Feuersignalgeber von Siemens und
Halske in Berlin.
Für das Musterlager der königl. württembergischen
Centralstelle für Gewerbe und Handel ist ein sogen. Feuersignalgeber von Siemens und Halske in Berlin
angekauft worden, welcher dazu dient, daß bei einer Feuertelegraphen-Anlage
von jeder Station aus nach der Centralstation auch von Solchen Signale gegeben
werden können, welche des Zeichengebens durch den Telegraphen nicht kundig sind. Der
Signalgeber kann angewendet werden, wenn auf der Centralstation ein Morse'scher (gewöhnlicher) Schreibapparat sich befindet,
in welchem Fall mehrere solcher Signalgeber in den Leitungskreis eingeschaltet
werden können; derselbe hat im Wesentlichen nachstehende Einrichtung. Im Ruhezustand
geht der von der Centralstation ausgehende Strom durch den Signalgeber; will man nun
von einer gewissen Station aus ein Feuersignal abgeben, so zieht der Wächter einfach
an einem Glockenzug, wodurch das im Inneren des Signalgebers befindliche Laufwerk
und damit ein Contactrad in Bewegung gesetzt wird, welches mit gewissen Einschnitten
versehen ist. Gegen das Contactrad drückt eine Contactfeder, welche bei Berührung
den Strom überträgt, während der Dauer der Einschnitte im Rad aber denselben
unterbricht; mittelst Anwendung eines Relais auf der Centralstation äußern sich die
unterbrochenen Stromleitungen auf dem Schreibapparat in der Weise, daß Punkte oder
Striche je nach der Breite der Berührungsstellen am Contactrad entstehen. Sind die
Stationen mit verschiedenen Contacträdern versehen, so kann auf der Centralstation
sofort diejenige Station erkannt werden, von welcher aus das Signal gegeben worden
ist. – Hierbei ist zugleich die Einrichtung getroffen, daß durch eine am
Apparat angebrachte Nadel eines Galvanoskopes von der Centralstation ein
Verstanden-Zeichen gegeben werden kann, indem die Ablenkung der Nadel nach
rechts oder links einen Punkt oder einen Strich bedeutet, wodurch der Signalgeber
auf der betreffenden Station auf eine einfache für ihn leicht verständliche Welse in
Kenntniß gesetzt wird, ob das Signal richtig verstanden wurde; übrigens ist zu
diesem Zweck auch ein Taster angebracht für Solche, welche diesen handhaben können.

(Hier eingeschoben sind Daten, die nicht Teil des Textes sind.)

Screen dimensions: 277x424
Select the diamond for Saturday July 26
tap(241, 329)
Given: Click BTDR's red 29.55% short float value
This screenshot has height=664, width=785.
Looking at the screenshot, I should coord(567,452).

Das Laufwerk muß nach mehrmaligem Gebrauch wie ein Uhrwerk aufgezogen werden.
Der Hauptzweck des Signalgebers ist die Möglichkeit einer schnellen und sicher
verständlichen Meldung einer Feuersgefahr durch Personen, welche des Telegraphirens
unkundig sind, wie dieß für feuergefährliche Plätze, wie Lagerräume, Theater etc.
von großem Werth werden kann. (Württembergisches Gewerbeblatt, 1873, Nr. 37.)
Sogenannte plastische Kohle zu Filtern; von Prof. V. Kletzinsky.
Zwei Mischungen bewähren sich in praktischer Beziehung am besten. Die eine dieser
Mischungen besteht aus 60 Theilen Kohks, 20 Theilen Spodium (Thierkohle), 10 Theilen
Holzkohle und 10 Theilen Pfeifenthon; die andere dieser Mischungen besteht aus 10
Theilen Kohks, 30 Theilen Spodium, 20 Theilen Holzkohle und 40 Th. Asbest
kurzfaseriger Gattung. Die einzelnen Ingredienzen werden, mit Ausnahme des Asbestes,
fein gepulvert und gesiebt, trocken im richtigen Verhältnisse innig gemischt und
hierauf mit Melasse (Syrup) soweit verbreitet, daß ein plastischer Teig geknetet
werden kann, wozu man ungefähr an Gewicht so viel Melasse braucht, als das Gewicht
des trockenen Pulvers beträgt. Der gut durchknetete Teig wird in Scheiben oder
Cylinder geformt, einige Zeit bei mäßiger Wärme austrocknen gelassen und dann ohne
Luftzutritt in der vorsichtig geheizten Muffel gebrannt. Nach langsam erfolgter
Abkühlung werden die gebrannten Massen in stark verdünnte Salzsäure gelegt, um alle
löslichen Aschensalze auszuziehen und das Schwefeleisen zu zersetzen. Hierauf werden
sie in fließendem Wasser vollständig ausgewaschen, getrocknet und noch einmal in gut
geschlossener Muffel bis zur dunklen Rothgluth erhitzt. Die solchergestalt fertige
Masse wird nun mechanisch vollendet, indem man ihr auf der Drehbank die gewünschte
Form gibt und daraus die Schalen, Becken, Trichter u.s.w. formt.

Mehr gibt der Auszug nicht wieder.